Well, the solution is simple. We write a copy of the file that we are trying to load into mail into a temporary space and then get a Inputstream of the file in the Tspace. This resolved the issue.

Interesting take on this, whenever we are dealing with heavy files, inputstream comes in handy. There are different types of input streams and different varieties of input streams. Each one serves its own niche cases. There are a few quite popular ones, like ByteArrayInputstream, which is nothing but creating an input stream with a byte array as the source. So technically, you open an inputstream to a byte array that is loaded in memory. I feel InputStream is like a portal to a storage room; you put all your stuff there and get it bit by bit whenever you need it.

Pain points :

As much as these can be useful, they must be used with care, and we shouldn’t do a few things with them.
Let me give an example:

public static InputStream getStreamFromFile(String filePath) throws Exception {  
    InputStream data = null;  
    try {    
	    data = new BufferedInputStream(  
	    new FileInputStream(filePath), BUFFER_SIZE);  
    } catch (IOException e) {  
	    log(e);  
    }  
	    return data;  
}

In the above example, there is a serious bug.
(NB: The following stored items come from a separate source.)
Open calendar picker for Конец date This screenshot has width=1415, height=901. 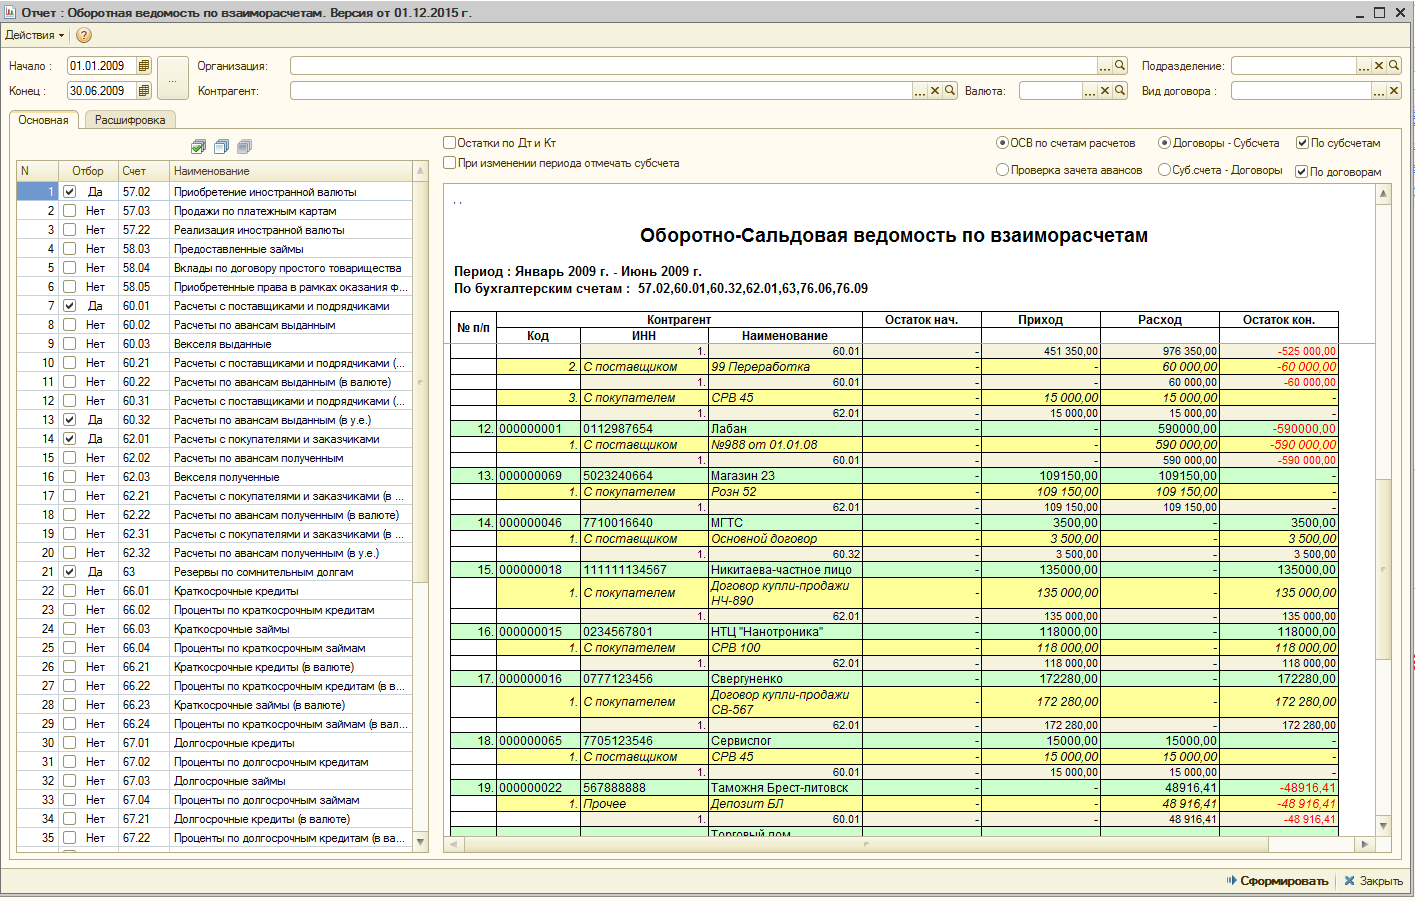tap(144, 91)
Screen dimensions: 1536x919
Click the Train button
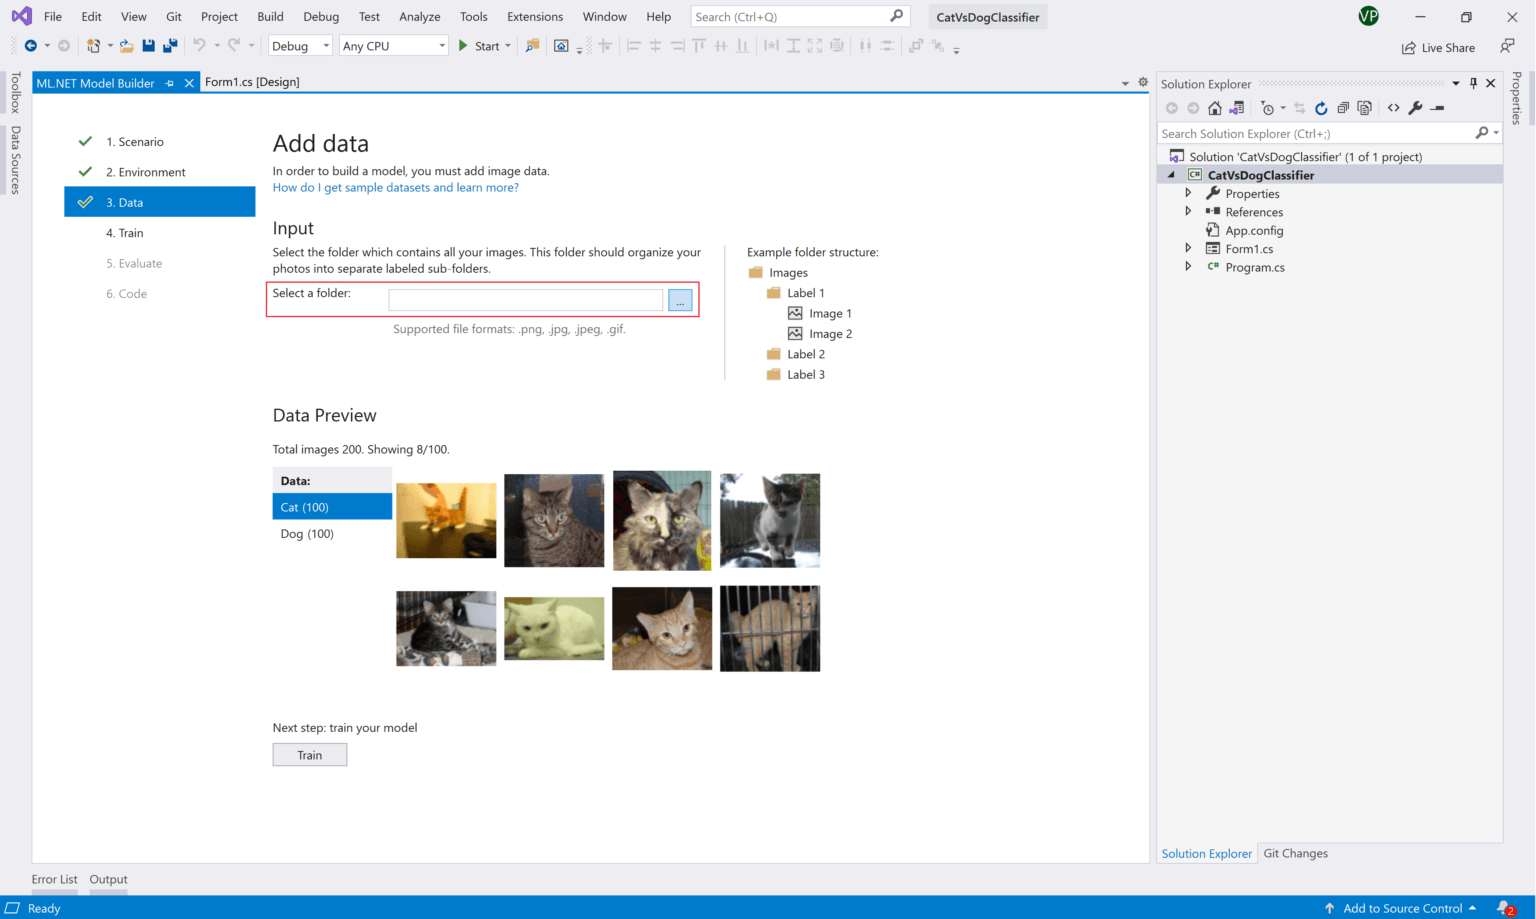point(309,754)
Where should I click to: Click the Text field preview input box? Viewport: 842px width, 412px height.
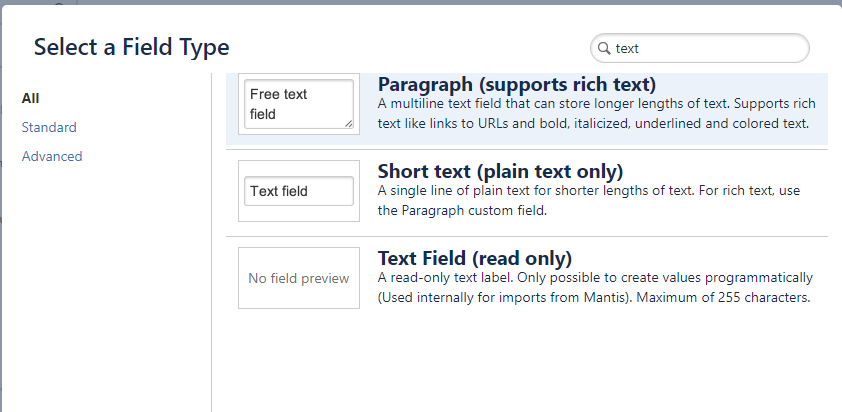pos(299,191)
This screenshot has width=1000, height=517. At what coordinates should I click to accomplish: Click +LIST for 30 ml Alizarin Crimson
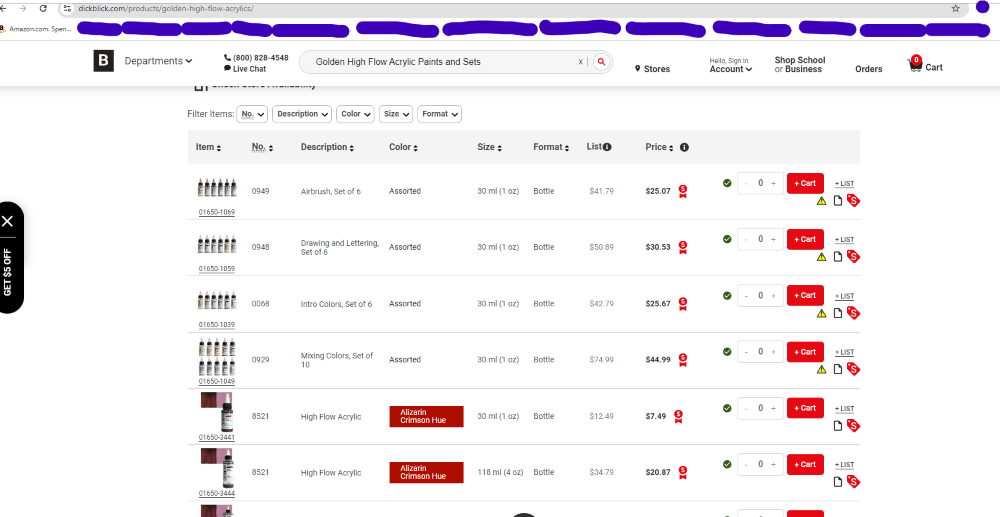(844, 409)
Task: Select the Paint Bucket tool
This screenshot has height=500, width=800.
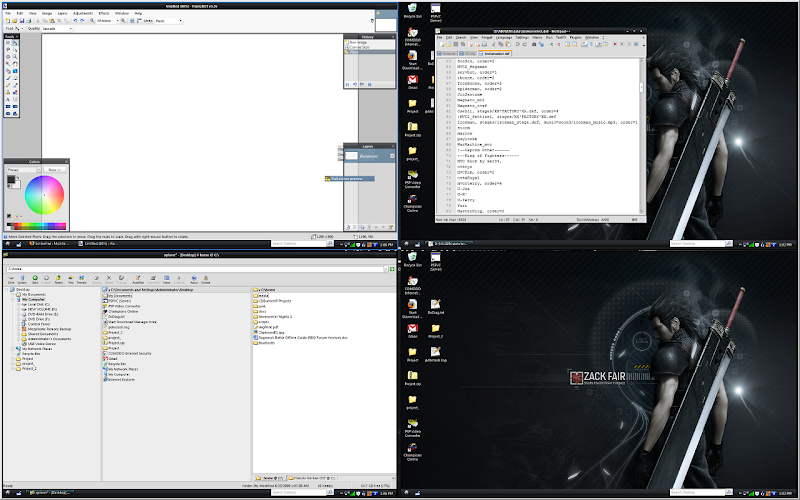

data = new BufferedInputStream(
new FileInputStream(filePath), BUFFER_SIZE);

This method gets an input stream for the mentioned file and passes it to some other function that does something with it. This is a really bad design. Why? Well, the file for which you created an input stream undergoes locking. So, this file is now locked and can’t be accessed by other processes until you close the input stream. To make it worse, we pass it across to the function that will be using it. so you don’t really know where to close. Closing the input stream, which is being used across many functions, has many risks; some methods might be using it and some might not, so closing it will cause errors across all those methods.

Also, the FileInputstream would be left dangling waiting for the grabage collector to remove the object. Until then the file is under lock by a dangling object!.

Work Around :

I faced the above problem, where I was using file pooling mechanism to move files to a separate folder once they were processed. The program was using a similar method in a service to get the input stream for that file. This input stream is passed across many methods. So, closing the input stream at the last method it is passed to is not a good idea, as it might be used somewhere else. So, I tried to use this AutoClosableInputStream, but it wasn’t the right fit as the input stream is only closed when the input stream is closed completely and in my case, the input stream is given to the user. So, we don’t know when the user will read it fully or may not even read it fully. Using “Finally” to close it is also out of choice, as we never know when the input stream will be closed.

'o' output

And the only good option is to use try-with-resource. Here, we try to open the resource that we want and it is opened successfully, then we execute the try block, and once it is used, like losing the last ref, the input stream is automatically closed. Check out the below code.

try (FileInputStream fis = new FileInputStream(filePath)) {  
    // read the file into byte array to prevent file locking.  
    fileBytes = Streams.readFully(fis);  
    data = new ByteArrayInputStream(fileBytes);  
} catch (IOException e) {  
    log(e);  
}  
return data;

In the above code, we try with the resource, and this will take care of closing the stream. Also, note that we are loading the entire file into memory by reading the input stream fully and creating a ByteArrayInputStream out of the byte array. With this byte array as the source, the input stream can be passed around and processed without locking the file, as we have a copy in the heap memory. But if the file size is larger than the available heap space, the service would fail with a Java heap space error.

Conclusion :

InputStreams are a good tool to have in your tool kit. Some important things to keep in mind are:

Inpustream can lead to the locking of resources.
It should be used and closed in the same way as when you are opening it.
It can be space efficient as we will be processing data byte by byte.

Anyways, I think you might have a basic idea of input streams and how I have used them. If you think there could be a better way to use them or if I have missed something interesting about input streams, please let me know in the comments. Thanks! Have a nice day.